Primera hora de la mañana. Llega tarde. No suele llegar tarde. Veo que tiene cargados los ojos de haber llorado. Primero le digo: “Pasa”. Al instante le digo: “No, espérame fuera”. Le pido al resto que comenten por parejas lo que trabajamos en la clase anterior. Salgo. “¿Estás bien?”, le pregunto. Se echa a llorar. La abrazo. Me cuenta que el día anterior en el metro un hombre restregó su pene en ella. Que había mucha gente. Que ella no se movió. Que no gritó. Que no lo empujó. Que no hizo nada. Que se siente sucia. “No hice nada”, repite una y otra vez llorando.

María González Reyes

Otro día. Tercera hora. Una alumna se acerca antes de empezar la clase. Me cuenta que su compañera de mesa no se siente bien. Pienso que es una manera de pedirme ayuda, de decirme que su amiga necesita hablar con alguien. Le digo que podemos quedarnos las tres en el recreo para charlar. Comienza la clase. Miro a la alumna que no se siente bien. Pienso que el recreo quizás quede un poco lejos. Le digo: “Tengo que ir a por folios, ¿me acompañas?”. Una pregunta es suficiente para que me cuente lo que le tiene encogido todo el cuerpo. Habla de su familia. Habla de abusos sexuales. Habla de ella.
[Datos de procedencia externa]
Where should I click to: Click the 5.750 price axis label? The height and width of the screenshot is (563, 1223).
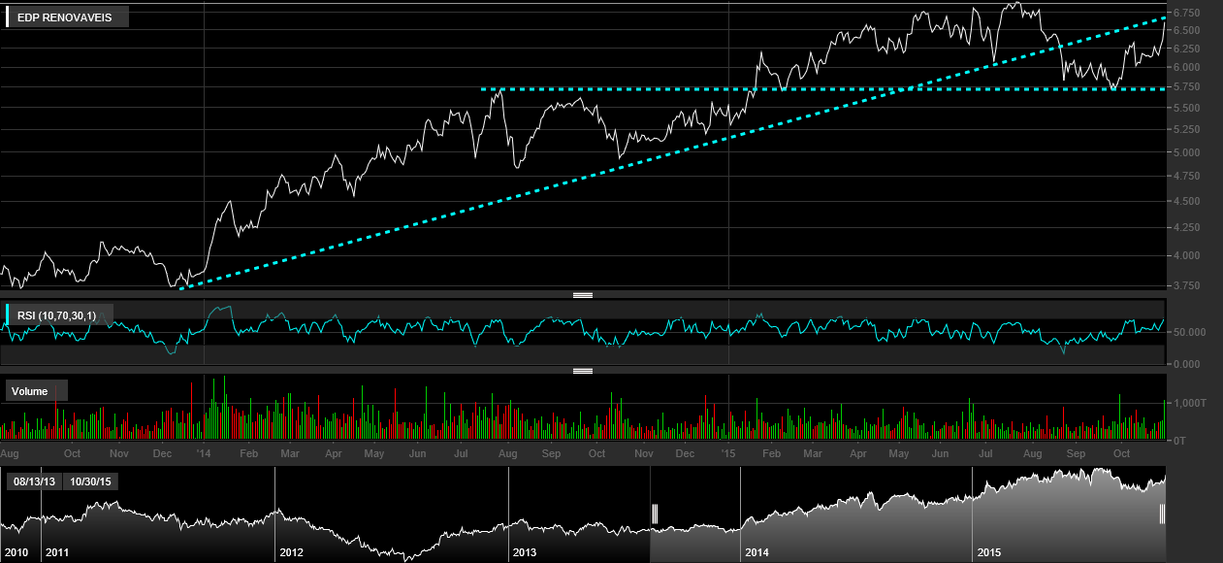click(x=1186, y=86)
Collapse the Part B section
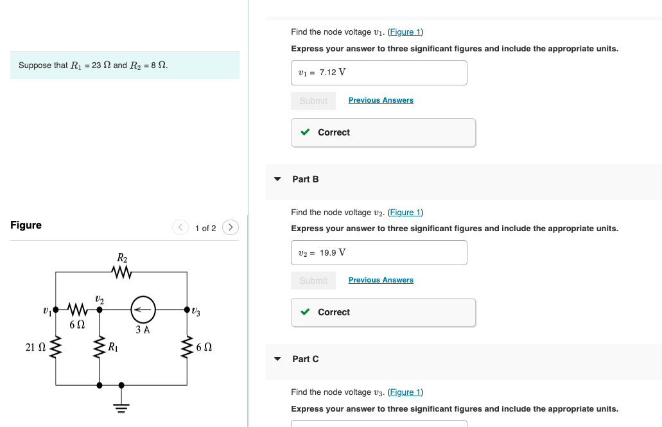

Hay muchas más que narran vivencias similares. No son una anécdota. No se atreven sólo a contarlas en voz alta en torno al 25N. Sé que el profesorado nos enteramos de un porcentaje pequeño (muy pequeño) de las chicas que son agredidas y, aun así, me parece un número infinito.
Cada una de las veces que las escucho siento que el aire se apelotona fuera de mi garganta y que le cuesta entrar. Sé que nunca me voy a acostumbrar a escuchar esas palabras y a sostener esos silencios.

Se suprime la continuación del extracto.